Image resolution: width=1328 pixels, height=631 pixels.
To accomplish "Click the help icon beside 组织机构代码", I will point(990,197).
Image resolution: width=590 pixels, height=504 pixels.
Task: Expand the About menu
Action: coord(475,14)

■ TASK: Express every line of the items above as a JSON list of strings, one string per line, with blank lines omitted.

■ CORRECT RESPONSE:
[
  "Image resolution: width=1328 pixels, height=631 pixels.",
  "To accomplish \"Click the help icon beside 组织机构代码\", I will point(990,197).",
  "Image resolution: width=590 pixels, height=504 pixels.",
  "Task: Expand the About menu",
  "Action: coord(475,14)"
]